Building Culture Cognition

Membangun Kesadaran Budaya dan Menjembatani Budaya[1]

Alam semesta adalah tempat yang luas. Tempat yang dihuni beragam makhluk, baik yang mikro maupun makro. Dari sekian banyak makhluk di alam semesta, ada makhluk yang cukup menarik. Dikatakan menarik karena makhluk ini memiliki cara menghidupi alam semesta yang unik dan tak ada duanya, dibandingkan dengan makhluk lainnya. Makhluk ini dikenal dengan nama “manusia”. Manusia merupakan makhluk berbudaya, terutama ketika mereka tinggal bersama komunitasnya.
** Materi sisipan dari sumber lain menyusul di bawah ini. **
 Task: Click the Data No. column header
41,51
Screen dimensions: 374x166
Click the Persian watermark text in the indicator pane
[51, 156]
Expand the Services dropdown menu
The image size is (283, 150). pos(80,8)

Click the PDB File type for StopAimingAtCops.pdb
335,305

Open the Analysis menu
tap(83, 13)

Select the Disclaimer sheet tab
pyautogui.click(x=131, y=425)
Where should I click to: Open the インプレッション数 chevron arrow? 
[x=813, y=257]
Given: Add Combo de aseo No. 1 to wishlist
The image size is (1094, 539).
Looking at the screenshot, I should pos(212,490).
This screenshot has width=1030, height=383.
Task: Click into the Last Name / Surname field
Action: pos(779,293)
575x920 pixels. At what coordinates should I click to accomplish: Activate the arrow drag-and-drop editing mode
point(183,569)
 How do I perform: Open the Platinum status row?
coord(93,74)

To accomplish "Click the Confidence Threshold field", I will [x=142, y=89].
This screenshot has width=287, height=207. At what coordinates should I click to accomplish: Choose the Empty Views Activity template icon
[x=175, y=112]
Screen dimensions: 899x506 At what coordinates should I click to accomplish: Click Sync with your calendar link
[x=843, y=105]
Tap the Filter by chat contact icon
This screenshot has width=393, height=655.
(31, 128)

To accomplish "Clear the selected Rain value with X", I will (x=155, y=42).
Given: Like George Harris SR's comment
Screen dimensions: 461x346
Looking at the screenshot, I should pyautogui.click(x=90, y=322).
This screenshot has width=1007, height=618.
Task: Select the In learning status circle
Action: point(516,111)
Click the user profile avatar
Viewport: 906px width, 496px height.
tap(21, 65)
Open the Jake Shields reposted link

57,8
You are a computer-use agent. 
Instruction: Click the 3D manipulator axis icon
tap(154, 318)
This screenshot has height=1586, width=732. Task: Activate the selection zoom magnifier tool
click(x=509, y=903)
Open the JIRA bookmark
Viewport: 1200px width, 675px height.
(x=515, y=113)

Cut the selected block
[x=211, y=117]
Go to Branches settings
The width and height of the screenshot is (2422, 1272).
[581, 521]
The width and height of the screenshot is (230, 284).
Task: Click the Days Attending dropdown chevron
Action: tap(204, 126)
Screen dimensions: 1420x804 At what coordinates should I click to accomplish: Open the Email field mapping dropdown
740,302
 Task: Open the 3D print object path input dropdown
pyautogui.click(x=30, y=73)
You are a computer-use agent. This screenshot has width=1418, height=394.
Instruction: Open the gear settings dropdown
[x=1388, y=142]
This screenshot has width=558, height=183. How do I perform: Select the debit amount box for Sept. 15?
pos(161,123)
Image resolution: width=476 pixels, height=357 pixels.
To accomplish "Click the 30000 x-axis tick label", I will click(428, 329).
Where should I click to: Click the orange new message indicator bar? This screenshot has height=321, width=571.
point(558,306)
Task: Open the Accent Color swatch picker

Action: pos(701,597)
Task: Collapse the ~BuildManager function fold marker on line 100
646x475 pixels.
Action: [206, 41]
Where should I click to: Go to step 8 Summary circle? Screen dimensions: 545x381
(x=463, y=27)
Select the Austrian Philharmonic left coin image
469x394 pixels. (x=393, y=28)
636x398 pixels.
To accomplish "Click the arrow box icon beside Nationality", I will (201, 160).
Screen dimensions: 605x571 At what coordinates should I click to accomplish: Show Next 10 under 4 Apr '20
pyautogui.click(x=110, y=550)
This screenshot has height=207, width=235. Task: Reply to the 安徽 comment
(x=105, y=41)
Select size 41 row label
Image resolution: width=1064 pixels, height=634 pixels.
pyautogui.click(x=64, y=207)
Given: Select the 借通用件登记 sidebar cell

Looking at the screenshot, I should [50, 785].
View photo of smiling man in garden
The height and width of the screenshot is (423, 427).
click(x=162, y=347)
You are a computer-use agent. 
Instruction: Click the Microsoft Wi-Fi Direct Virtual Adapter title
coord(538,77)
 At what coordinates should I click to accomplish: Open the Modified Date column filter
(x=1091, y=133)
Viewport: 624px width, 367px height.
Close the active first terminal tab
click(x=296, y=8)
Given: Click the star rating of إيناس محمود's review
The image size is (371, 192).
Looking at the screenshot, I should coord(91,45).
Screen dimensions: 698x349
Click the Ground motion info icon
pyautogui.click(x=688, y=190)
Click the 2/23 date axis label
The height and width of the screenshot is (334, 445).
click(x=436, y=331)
Bersama konunitasnya, melalui kebiasaan-kebiasaan yang mereka lakukan  terciptalah hal-hal yang menunjukkan kenunikan pada diri mereka, entah itu melalui dialeknya, model pakaian yan digunakan, tata cara kehidupan, bangunan tempat tinggal, tari-tarian, seni bangunan, senjata, sampai dengan barang-barang yang digunakan sehari-hari. Singkatnya, kebudayaan adalah hasil cipta, rasa, dan karsa manusia yang dikemukakan oleh Ki Hajar Dewantara. Hal tersebut di atas merupakan pengertian kebudayaan yang sering kita dengar ketika berada di bangku sekolah dan pengertian tersebut juga merupakan pengertian umum dalam masyarakat. Jika kita mencari kalimat yang dirasa benar-benar tepat untuk mendefinisikan kebudayaan bisa saja kita mendapati kesulitan, karena setiap manusia memiliki pola pikir yang berbeda. Pernahkah kita mendengar kesadaran budaya? Maka pada artikel ini akan sedikit dibahas mengenai kesadaran budaya ataupun mengenai pengetahuan budaya. Agar kita semakin mengetahuai bagaimana budaya itu sendiri.

Isi dan Wujud Kebudayaan

Banyak orang berdikusi tentang masalah kebudayaan dan pembangunan, masalah hubungan kebudayaan tradisional dan  modern, masalah perubahan nilai-nilai budaya, masalah mentalitas pembangunan, dan sebagainya. Dalam diskusi-diskusi dengan para cendekiawan, sering ditanyakan mengenai salah satu masalah tersebut di atas tadi. Misalnya saja: “Apakah sebenarnya yang tercakup dalam konsep kebudayaan itu?” banyak orang yang mengartikan konsep tersebut dalam arti yang terbatas, hanya meliputi pikiran, karya, dan hasil karya manusia guna memenuhi hasratnya akan keindahan. Sebaliknya, para ahli ilmu sosial mengartikan konsep kebudayaan dalam arti yang amat luas yaitu seluruh total dari pikiran, karya dan hasil karya manusia yang tidak berakar kepada nalurinya, dan yang karena itu hanya bisa dicetuskan oleh manusia sesudah suatu proses belajar. Konsep tersebut sangat luas karena meliputi hampir seluruh aktivitas manusia dalam kehidupannya. Namun sebelumnya kita akan sedikit berbicara mengenai definisi kebudayaan.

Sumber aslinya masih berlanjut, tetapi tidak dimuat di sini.